Records shown:
════════
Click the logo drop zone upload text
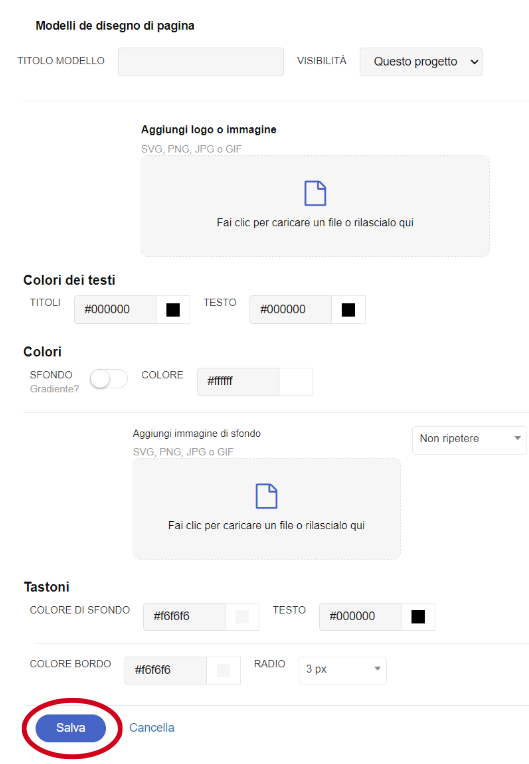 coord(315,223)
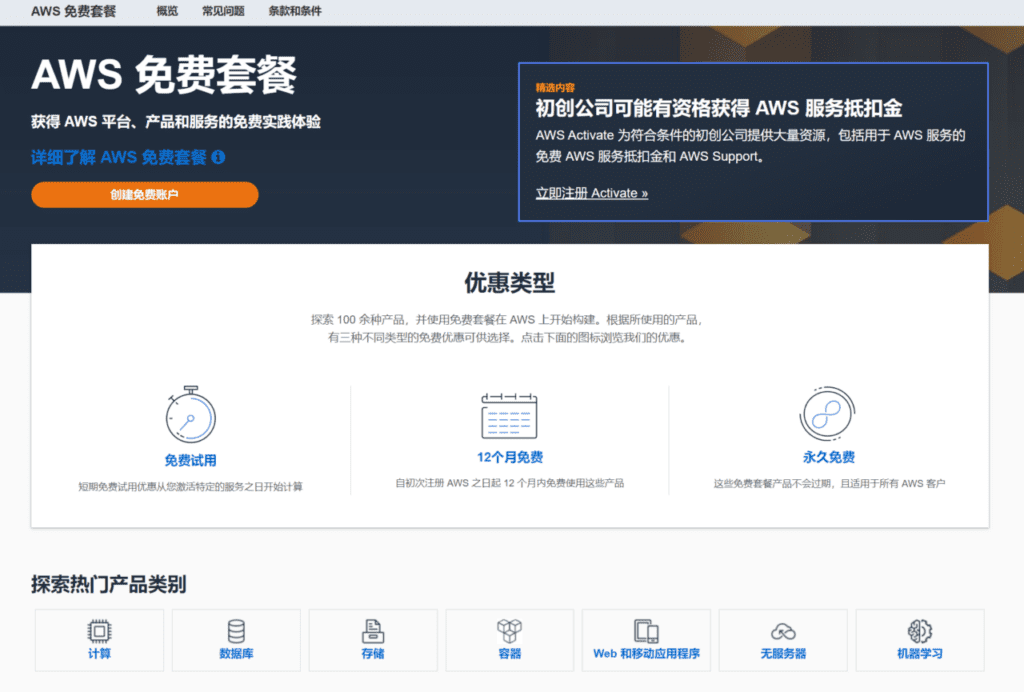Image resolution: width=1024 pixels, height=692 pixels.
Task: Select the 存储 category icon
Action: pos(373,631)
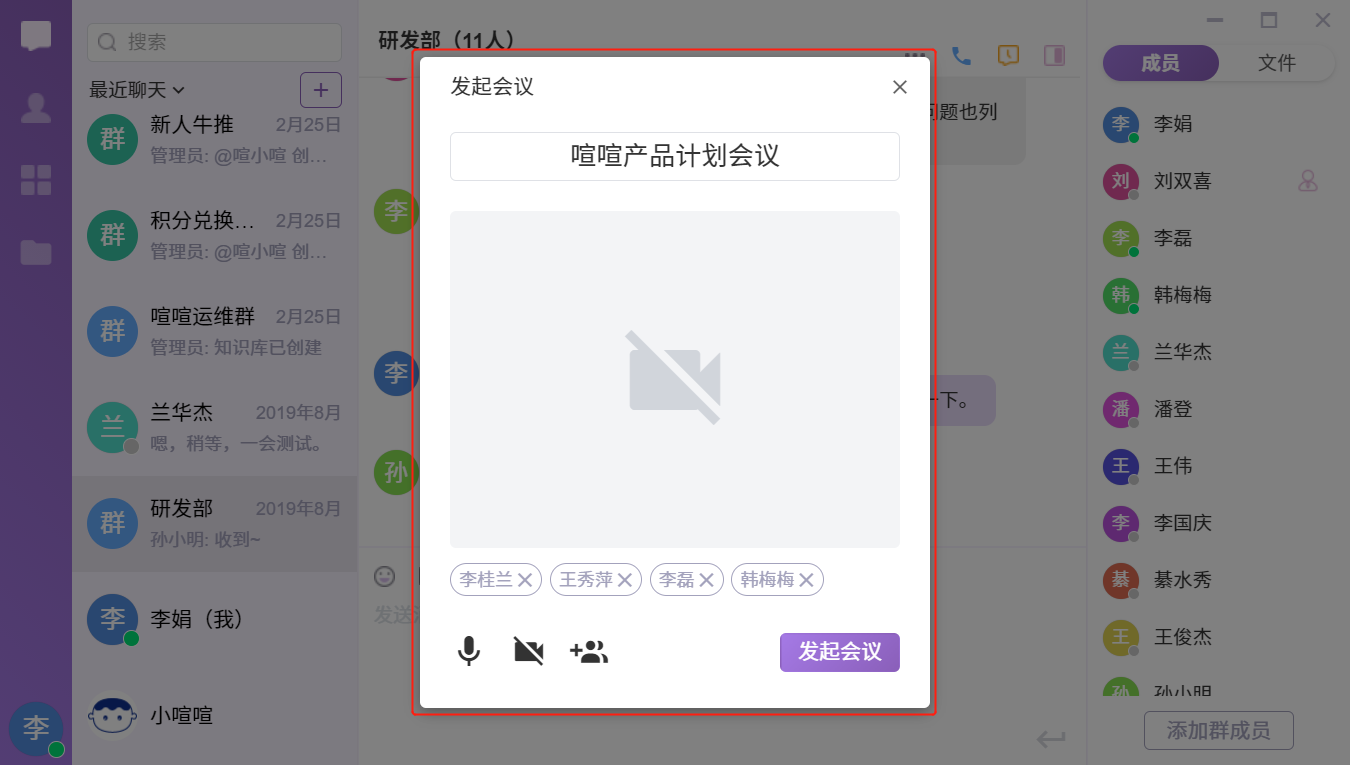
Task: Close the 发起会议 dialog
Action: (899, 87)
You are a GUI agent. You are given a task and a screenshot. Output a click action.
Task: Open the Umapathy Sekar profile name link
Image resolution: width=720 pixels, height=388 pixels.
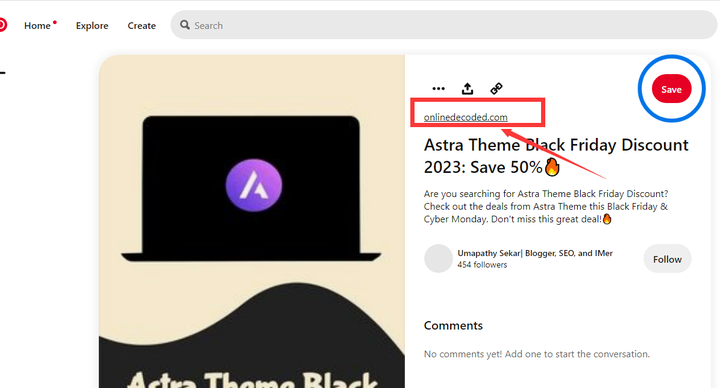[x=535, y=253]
════════
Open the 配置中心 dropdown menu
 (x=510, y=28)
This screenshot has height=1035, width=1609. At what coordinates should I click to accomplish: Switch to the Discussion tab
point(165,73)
════════
What the exercise asks: Line for line, output the entries above from the line with "Click the logo drop zone upload text" to the line with "You are a GUI", both included, and nothing more. Skip pictures.

Exercise answer:
Click the logo drop zone upload text
 coord(315,223)
Image resolution: width=1024 pixels, height=692 pixels.
Task: Select the 存储 category icon
Action: pos(373,631)
Task: Close the 发起会议 dialog
Action: (899, 87)
You are a GUI agent. You are given a task and a screenshot. Output a click action.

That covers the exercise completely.